*EXERCISE DETAILS:*
Your response should consist of every line below, reproduced without alteration.

============================================================

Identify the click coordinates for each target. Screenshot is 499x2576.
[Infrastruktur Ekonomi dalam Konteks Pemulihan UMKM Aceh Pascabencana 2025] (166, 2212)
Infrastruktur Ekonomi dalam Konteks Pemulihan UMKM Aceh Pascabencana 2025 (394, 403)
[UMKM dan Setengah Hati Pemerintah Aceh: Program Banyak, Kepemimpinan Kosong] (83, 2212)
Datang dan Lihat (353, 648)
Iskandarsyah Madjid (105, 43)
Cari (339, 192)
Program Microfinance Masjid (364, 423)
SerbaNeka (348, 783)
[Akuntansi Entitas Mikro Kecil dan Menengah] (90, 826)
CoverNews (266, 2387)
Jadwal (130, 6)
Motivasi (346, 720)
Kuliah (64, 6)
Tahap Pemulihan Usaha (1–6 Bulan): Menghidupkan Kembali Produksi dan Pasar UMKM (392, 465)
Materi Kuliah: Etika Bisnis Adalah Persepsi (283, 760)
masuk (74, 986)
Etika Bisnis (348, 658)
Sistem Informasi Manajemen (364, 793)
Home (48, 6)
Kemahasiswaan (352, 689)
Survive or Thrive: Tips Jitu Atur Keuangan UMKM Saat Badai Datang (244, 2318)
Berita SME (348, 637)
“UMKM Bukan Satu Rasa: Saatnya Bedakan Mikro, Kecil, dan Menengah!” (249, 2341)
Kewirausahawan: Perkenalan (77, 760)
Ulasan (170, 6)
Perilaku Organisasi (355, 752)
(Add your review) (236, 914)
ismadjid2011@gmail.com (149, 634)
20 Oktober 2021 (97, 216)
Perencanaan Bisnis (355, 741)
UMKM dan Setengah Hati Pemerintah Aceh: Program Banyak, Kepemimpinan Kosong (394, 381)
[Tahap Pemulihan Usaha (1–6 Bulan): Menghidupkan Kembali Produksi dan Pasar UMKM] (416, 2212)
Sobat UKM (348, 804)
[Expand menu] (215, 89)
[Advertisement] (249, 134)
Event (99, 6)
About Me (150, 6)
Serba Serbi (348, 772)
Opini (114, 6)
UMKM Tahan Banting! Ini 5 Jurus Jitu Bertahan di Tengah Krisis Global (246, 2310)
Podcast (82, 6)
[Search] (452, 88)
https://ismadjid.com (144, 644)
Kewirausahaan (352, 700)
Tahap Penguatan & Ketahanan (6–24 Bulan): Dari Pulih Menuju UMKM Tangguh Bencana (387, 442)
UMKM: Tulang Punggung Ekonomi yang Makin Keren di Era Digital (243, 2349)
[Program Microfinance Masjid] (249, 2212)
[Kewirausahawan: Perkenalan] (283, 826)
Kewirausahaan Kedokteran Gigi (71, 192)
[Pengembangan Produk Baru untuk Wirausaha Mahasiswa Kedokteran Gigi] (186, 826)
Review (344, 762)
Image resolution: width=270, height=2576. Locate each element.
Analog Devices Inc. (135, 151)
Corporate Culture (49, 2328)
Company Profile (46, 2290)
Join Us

============================================================

*RESULT:*
Identify the click coordinates for each target. Screenshot is 499x2576.
[Infrastruktur Ekonomi dalam Konteks Pemulihan UMKM Aceh Pascabencana 2025] (166, 2212)
Infrastruktur Ekonomi dalam Konteks Pemulihan UMKM Aceh Pascabencana 2025 (394, 403)
[UMKM dan Setengah Hati Pemerintah Aceh: Program Banyak, Kepemimpinan Kosong] (83, 2212)
Datang dan Lihat (353, 648)
Iskandarsyah Madjid (105, 43)
Cari (339, 192)
Program Microfinance Masjid (364, 423)
SerbaNeka (348, 783)
[Akuntansi Entitas Mikro Kecil dan Menengah] (90, 826)
CoverNews (266, 2387)
Jadwal (130, 6)
Motivasi (346, 720)
Kuliah (64, 6)
Tahap Pemulihan Usaha (1–6 Bulan): Menghidupkan Kembali Produksi dan Pasar UMKM (392, 465)
Materi Kuliah: Etika Bisnis Adalah Persepsi (283, 760)
masuk (74, 986)
Etika Bisnis (348, 658)
Sistem Informasi Manajemen (364, 793)
Home (48, 6)
Kemahasiswaan (352, 689)
Survive or Thrive: Tips Jitu Atur Keuangan UMKM Saat Badai Datang (244, 2318)
Berita SME (348, 637)
“UMKM Bukan Satu Rasa: Saatnya Bedakan Mikro, Kecil, dan Menengah!” (249, 2341)
Kewirausahawan: Perkenalan (77, 760)
Ulasan (170, 6)
Perilaku Organisasi (355, 752)
(Add your review) (236, 914)
ismadjid2011@gmail.com (149, 634)
20 Oktober 2021 (97, 216)
Perencanaan Bisnis (355, 741)
UMKM dan Setengah Hati Pemerintah Aceh: Program Banyak, Kepemimpinan Kosong (394, 381)
[Tahap Pemulihan Usaha (1–6 Bulan): Menghidupkan Kembali Produksi dan Pasar UMKM] (416, 2212)
Sobat UKM (348, 804)
[Expand menu] (215, 89)
[Advertisement] (249, 134)
Event (99, 6)
About Me (150, 6)
Serba Serbi (348, 772)
Opini (114, 6)
UMKM Tahan Banting! Ini 5 Jurus Jitu Bertahan di Tengah Krisis Global (246, 2310)
Podcast (82, 6)
[Search] (452, 88)
https://ismadjid.com (144, 644)
Kewirausahaan (352, 700)
Tahap Penguatan & Ketahanan (6–24 Bulan): Dari Pulih Menuju UMKM Tangguh Bencana (387, 442)
UMKM: Tulang Punggung Ekonomi yang Makin Keren di Era Digital (243, 2349)
[Program Microfinance Masjid] (249, 2212)
[Kewirausahawan: Perkenalan] (283, 826)
Kewirausahaan Kedokteran Gigi (71, 192)
[Pengembangan Produk Baru untuk Wirausaha Mahasiswa Kedokteran Gigi] (186, 826)
Review (344, 762)
Image resolution: width=270, height=2576. Locate each element.
Analog Devices Inc. (135, 151)
Corporate Culture (49, 2328)
Company Profile (46, 2290)
Join Us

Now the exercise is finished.